Text extract
** begin **

The logical load balancer API which is already addressed:

·         Multiple pools per VIP (ie. “layer 7” support)       - https://blueprints.launchpad.net/neutron/+spec/lbaas-l7-rules.

·         SSL offloading (with SNI support)                          - https://blueprints.launchpad.net/neutron/+spec/lbaas-ssl-termination.

·         Multiple load balanced services per floating IP     - You can already multiple VIPs using the same IP address for different services.



The backend implementation:

·         High Availability

·         Automated provisioning of load balancer devices

·         Automated scaling of load-balancer services

Could either be implemented as part of your HA Proxy VM work or as part of the on-going work around service VMs.



Regards,

            -Sam.




From: Stephen Balukoff [mailto:sbalukoff at bluebox.net]
Sent: Tuesday, February 11, 2014 2:46 AM
To: openstack-dev at lists.openstack.org
Subject: [openstack-dev] [Neutron][LBaaS] Proposal for model change


Howdy folks!


Let me start by apologizing for the length of this e-mail. Over the past several months I’ve been trying to get up to date on the current status of LBaaS in the OpenStack community, and from what I can tell, it looks like Neutron LBaaS is the project that is both the one most open to new contributors, as well as the one seeing the most active development at this time. I have a proposal I want to discuss, and I understand that this mailing list is probably the best place to attempt a discussion of Neutron LBaaS, where it’s at, and where it’s going. If I should be posting this elsewhere, please excuse my newbishness and point me in the right direction!


Background


The company I work for has developed its own cloud operating system over the past several years. Most recently, like many organizations, we’ve been making a big shift toward OpenStack and are attempting to both mold our current offerings to work with this platform, and contribute improvements to OpenStack as best we’re able. I am on the team that built two successive versions of the load balancer product (in addition to having experience with F5 BIG-IPs) which works in our cloud operating system environment. It’s basically a software load balancer appliance solution utilizing stunnel and haproxy at its core, but with control, automation, and API built in-house with the goal of meeting the 90% use case of our customer base (which tend to be web applications of some kind).

** end **

Data lines
** begin **

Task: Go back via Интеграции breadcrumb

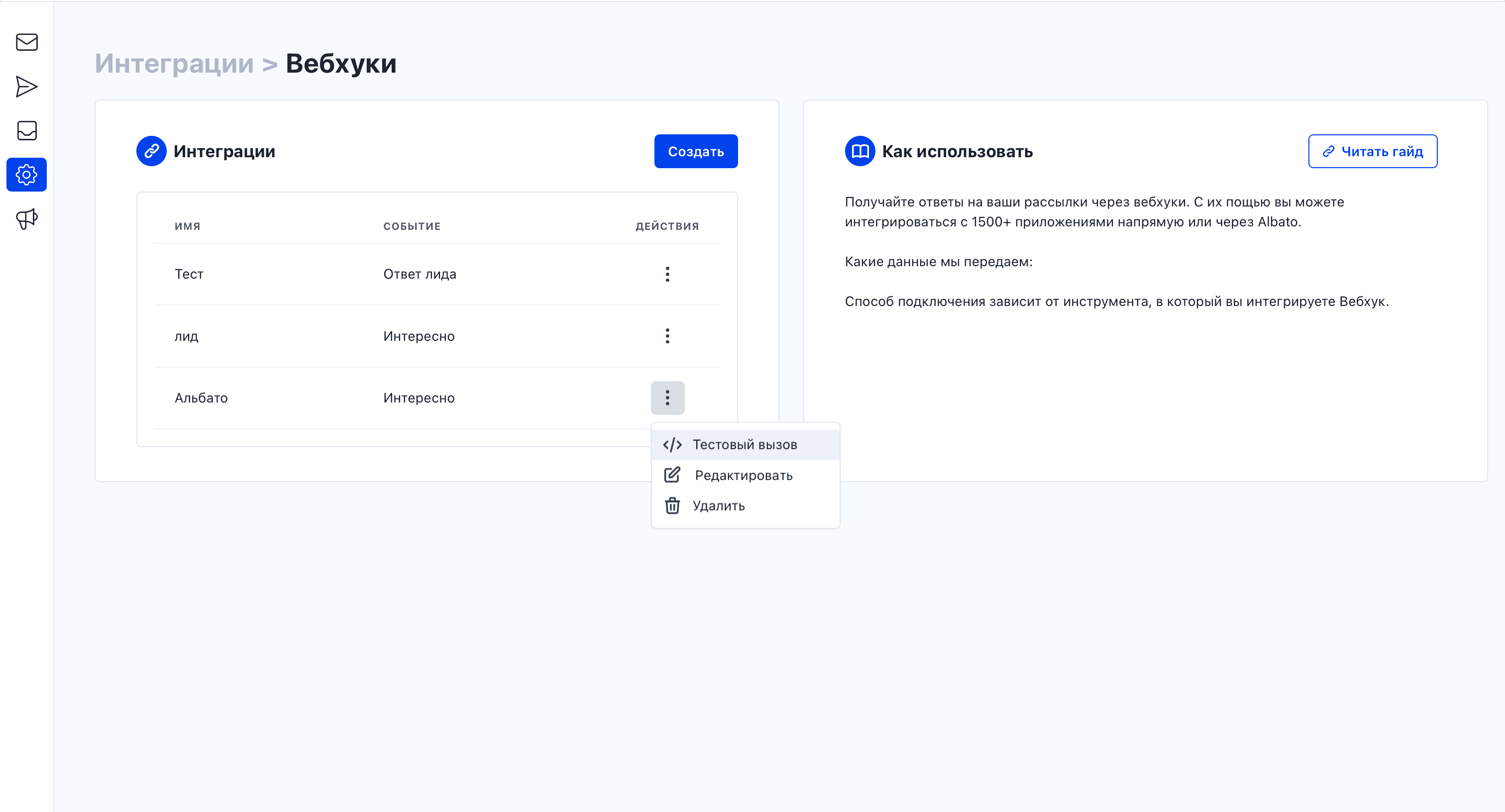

** end **

Requests
#1 From the LBaaS mailing list excerpt, write out the passage from "The logical load" up to and including "for different services.".
#2 Continue the LBaaS mailing list excerpt from the point where it stops.

Replies
#1
The logical load balancer API which is already addressed:

·         Multiple pools per VIP (ie. “layer 7” support)       - https://blueprints.launchpad.net/neutron/+spec/lbaas-l7-rules.

·         SSL offloading (with SNI support)                          - https://blueprints.launchpad.net/neutron/+spec/lbaas-ssl-termination.

·         Multiple load balanced services per floating IP     - You can already multiple VIPs using the same IP address for different services.

#2
Neutron LBaaS today


Looking at the status of Neutron LBaaS right now, as well as the direction and rate of progress on feature improvements (as discussed in the weekly IRC meetings), it seems like Neutron LBaaS accomplishes several features of one particular competitor’s load balancer product, but still falls short of offering a product able to meet 90% of consumer’s needs, let alone a significant number of the basic features almost every commercial load balancer appliance is able to do at this point. (See the bulleted list below.) I know there’s been talk of adding functionality to the Neutron LBaaS solution so that drivers for individual commercial products can extend the API as they see fit. While this might be ultimately necessary to expose certain extremely useful features of these products, I think there’s a more fundamental problem with the Neutron LBaaS right now:  Specifically, I think the model we’re using here is too simplistic to effectively support more advanced load balancer features without significant (and annoying) hack-ish workarounds for deficiencies in the model.


I should mention that I’m going off this model, as it appears to correspond with Neutron LBaaS as it exists in Havana (and I think Icehouse-- since Icehouse is unlikely to get the SSL offloading and L7 features currently under development), and while a new ‘loadbalancer’ entity has been proposed, I’ve not yet seen an updated data model diagram which plugs this in anywhere: https://wiki.openstack.org/w/images/e/e1/LBaaS_Core_Resource_Model_Proposal.png


Given the above model, it looks like significant changes will need to happen to support the following features in a “non-hackish” kind of way. These features are certainly among the ‘essential’ features our production customers use in other load balancer products, all of which seem like good ideas to eventually add to OpenStack’s load balancer functionality:

·         Multiple pools per VIP (ie. “layer 7” support)

·         Multiple load balanced services per floating IP

·         SSL offloading (with SNI support)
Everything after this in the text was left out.